**Consegna dell'esercizio**
Spieghi, in base all'articolo su Luigi Galleani riportato più sotto, per quale motivo Galleani scelse Caprigliola come «domicilio coatto» dopo la liberazione da Lipari.

**Testo citato**

>>>

Rivista Anarchica Online

rivista anarchica
anno 11 nr. 96
novembre 1981


Rivista Anarchica Online

L'eredità di Luigi Galleani
di Paolo Finzi

Il vigoroso associazionismo proletario fin dalla metà dell'Ottocento, i moti del '94, lo sviluppo del sindacalismo libertario, la conquista delle sei ore lavorative nel 1911, le agitazioni e gli scioperi del primo dopoguerra, giornali quali Il libertario ed Il cavatore, i fatti di Sarzana del '21, l'attentato di Gino Lucetti, la resistenza armata e l'insurrezione popolare contro il nazifascismo: forse nessuna terra in Italia è tanto legata alla storia dell'anarchismo quanto quella che va dalla Spezia a Carrara e comprende le decine di paesi sparsi dolcemente sulla pianura all'estuario del Magra e sulle colline circostanti, o arroccati su molte cime. Tra questi ultimi, alle spalle di Santo Stefano, sulla sommità di una collinetta, Caprigliola si staglia nettamente e domina la valle: qui, sul far della sera del 4 novembre di cinquant'anni fa, durante la sua quotidiana passeggiata, solo, minato dal male, moriva Luigi Galleani.
Liberato nove mesi prima dall'isola di confino di Lipari, Galleani aveva scelto Caprigliola quale "domicilio coatto" perché in quel paesino trascorrevano lunghi periodi Zelmira e Pasquale Binazzi, animatori del movimento anarchico alla Spezia: assistito da loro, si spegneva così una delle personalità più vigorose, combattive ed influenti dell'anarchismo di lingua italiana.

Nato a Vercelli nel 1861, Galleani sostenne le sue prime lotte nella sua città e nella pianura circostante, tenendo comizi, organizzando scioperi, stimolando l'organizzazione rivoluzionaria del proletariato, soprattutto agricolo, collaborando ai fogli sovversivi della regione. Nel '92, al congresso di Genova in cui si operò la definitiva scissione tra socialisti legalitari e rivoluzionari, furono Gori e Galleani ad esporre il punto di vista degli anarchici ed a polemizzare con i seguaci di Turati. L'anno successivo, processato con altri trentaquattro sovversivi per "associazione a delinquere" in base al famigerato articolo 248 del codice penale, ebbe la condanna più pesante (3 anni di galera), cui seguirono 5 anni di domicilio coatto. Fu in quel periodo che alcuni gruppi proposero ai confinati di presentarsi candidati-protesta alle elezioni, così da poter riacquistare la libertà: la candidatura di Galleani fu proposta dai compagni di Roma, ma appena venutone a conoscenza l'interessato insorse, così come altri anarchici confinati ("Se di qui si deve uscire inchinando una bandiera che non sia la nostra, se la liberazione dovrà esser subordinata ad una transazione,... meglio restare!" scrisse allora in uno dei suoi articoli più belli).

<<<

**Dati archiviati**
>>>

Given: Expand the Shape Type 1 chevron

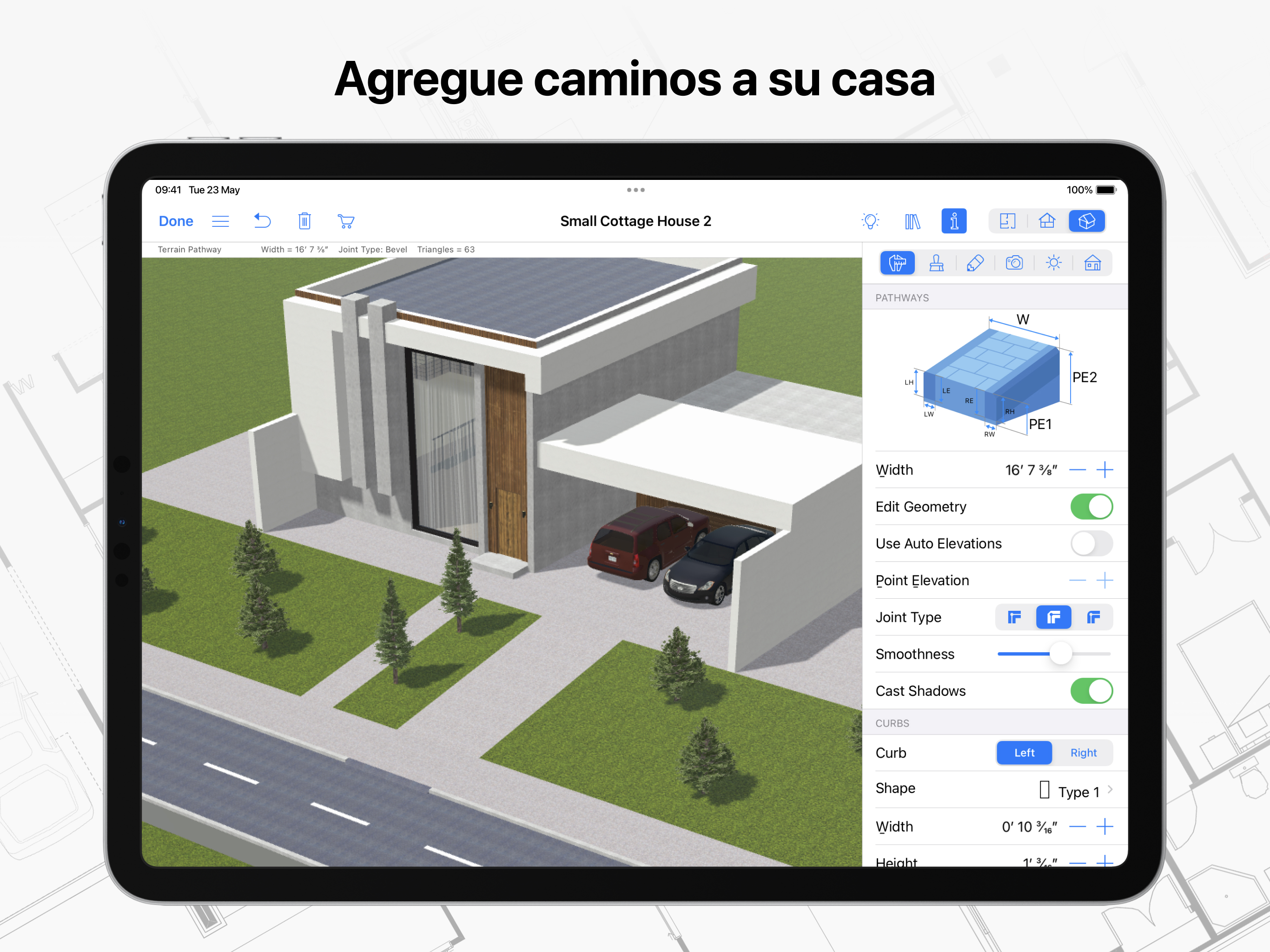Looking at the screenshot, I should [1110, 789].
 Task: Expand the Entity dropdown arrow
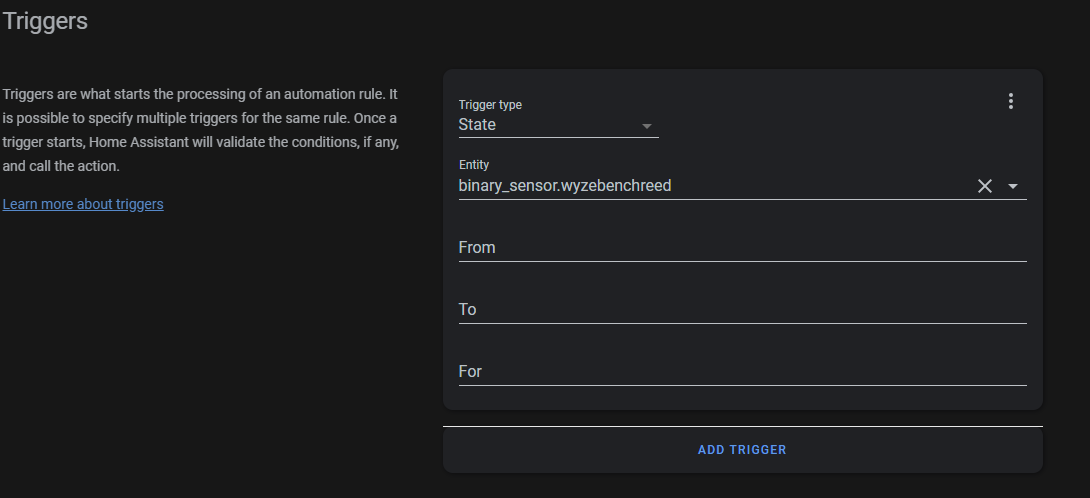1013,186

<<<

**Soluzione**
Galleani scelse Caprigliola perché in quel paesino trascorrevano lunghi periodi Zelmira e Pasquale Binazzi, animatori del movimento anarchico alla Spezia. Furono loro ad assisterlo fino alla morte.